El Estado no crea empleos, pero el Gobierno debe ser el eje de políticas públicas para que la empresa privada lo haga gracias a la reducción de impuestos, eliminación de burocracia estatal y subsidios, liberalización comercial y el establecimiento de seguridad jurídica. Cualquier giro positivo que pudiera gestarse será de corto plazo sin que tengamos una nueva Carta Magna y se efectúen radicales modificaciones en leyes laborales. Indispensable será el combate a la corrupción, pero insuficiente a menos que el imperio de la ley y una plena institucionalidad coexistan armoniosamente.

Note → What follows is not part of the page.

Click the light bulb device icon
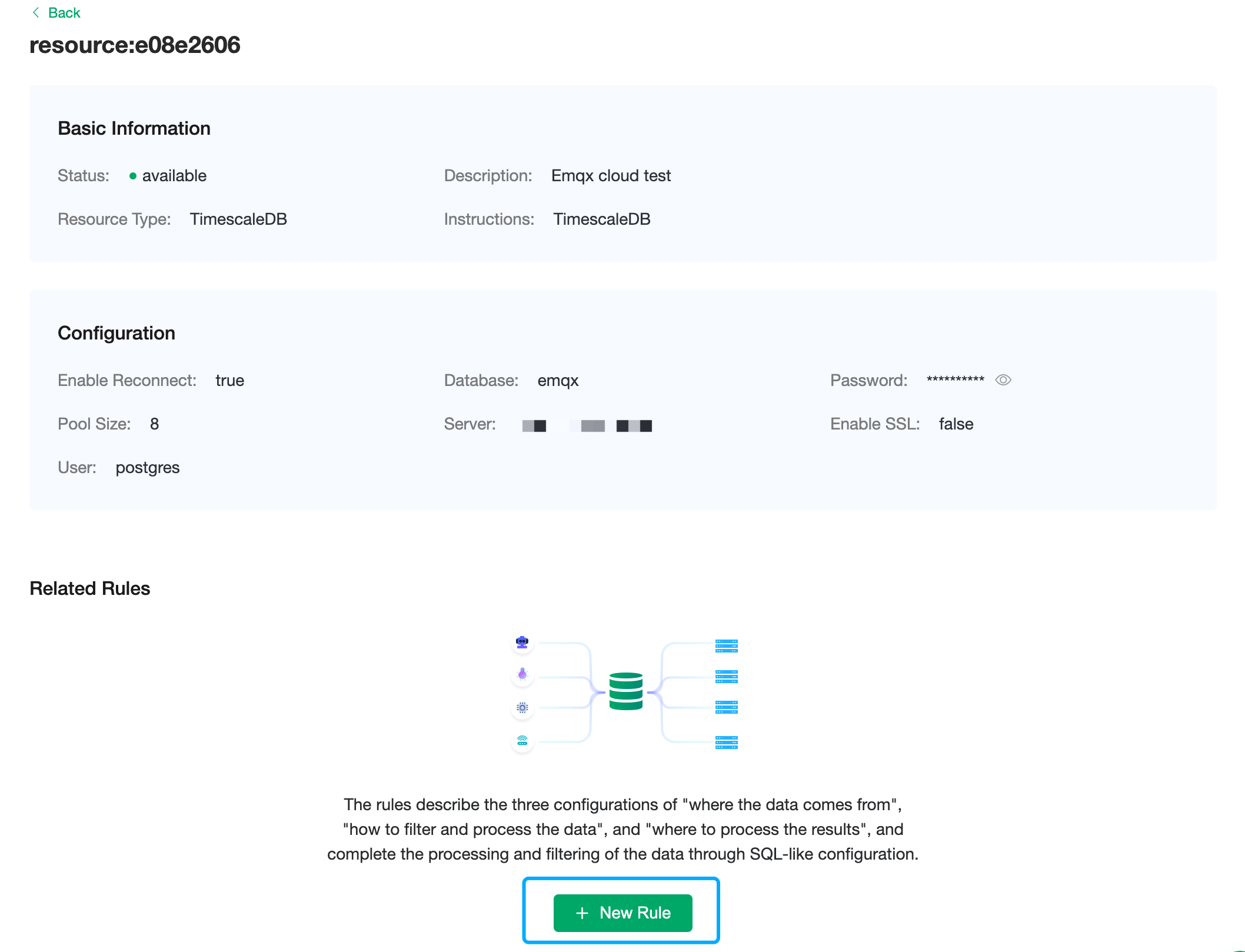The image size is (1245, 952). pos(522,674)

Junto con otras políticas de apertura financiera y competitividad las tasas de interés se derrumbarían, atrayendo inversión extranjera y generando prospección en muchos ámbitos.
Está comprobado que a mayor intervención del Estado en la economía, peor los resultados en productividad. El problema radica en que la gente, acostumbrada a las anacrónicas inmediateces del populismo, demanda respuestas y soluciones a sus carencias, pero es reacia a aceptar condicionamientos de previa austeridad y razonables tiempos de espera para que las medidas surtan efecto.

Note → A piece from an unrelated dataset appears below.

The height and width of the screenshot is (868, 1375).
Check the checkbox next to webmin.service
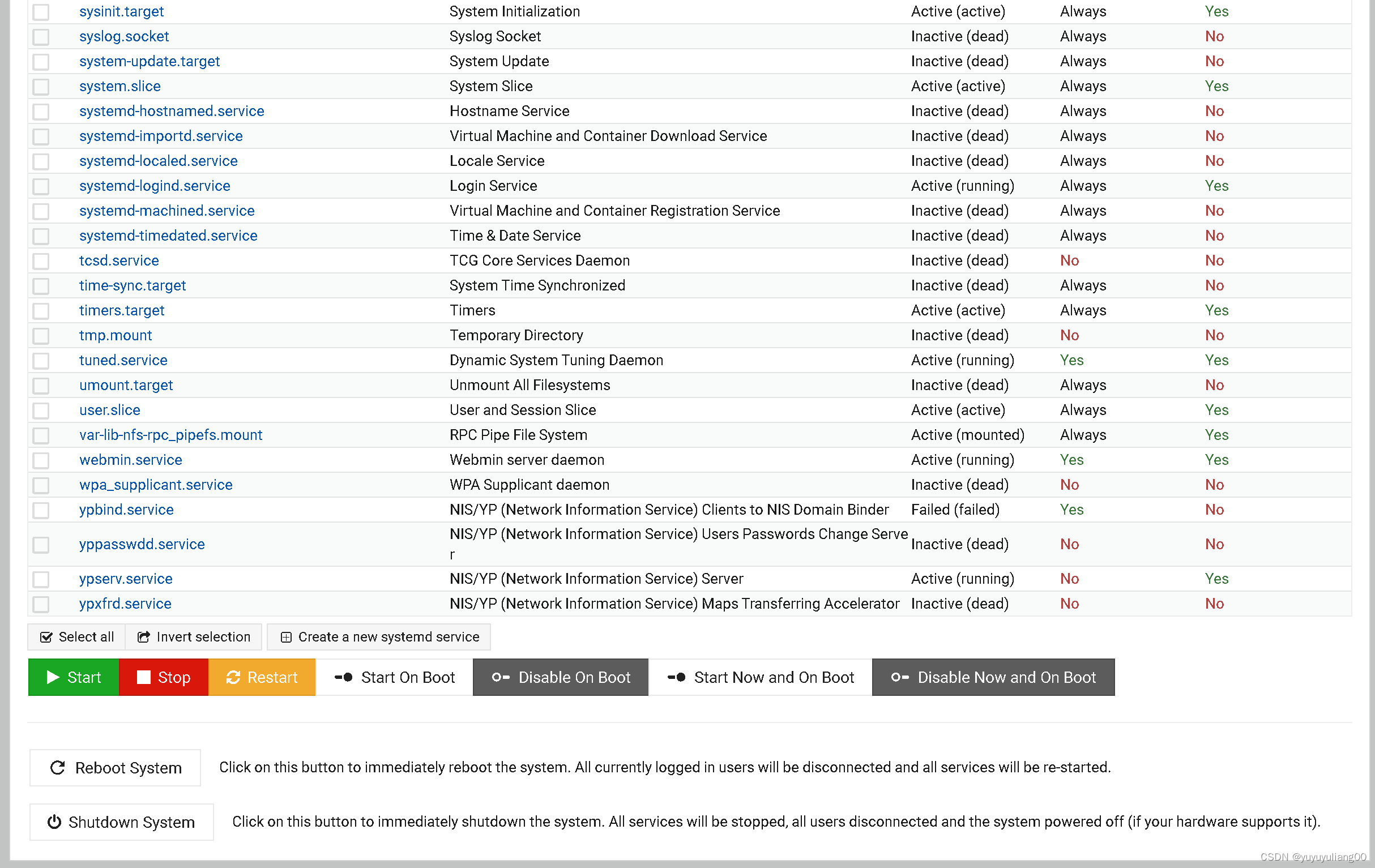click(x=41, y=460)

Parecería utópico gobernar con la razón y desde la institucionalidad, inexistentes por desconfianza estructural y la preferencia por regir a través de relaciones sociales y aleatorias alianzas de corto plazo. El cambio es posible, pero requiere liderazgo para sostener la palabra empeñada y promover fuerzas competitivas por un bien mayor mientras se aguanta la embestida del anarquismo.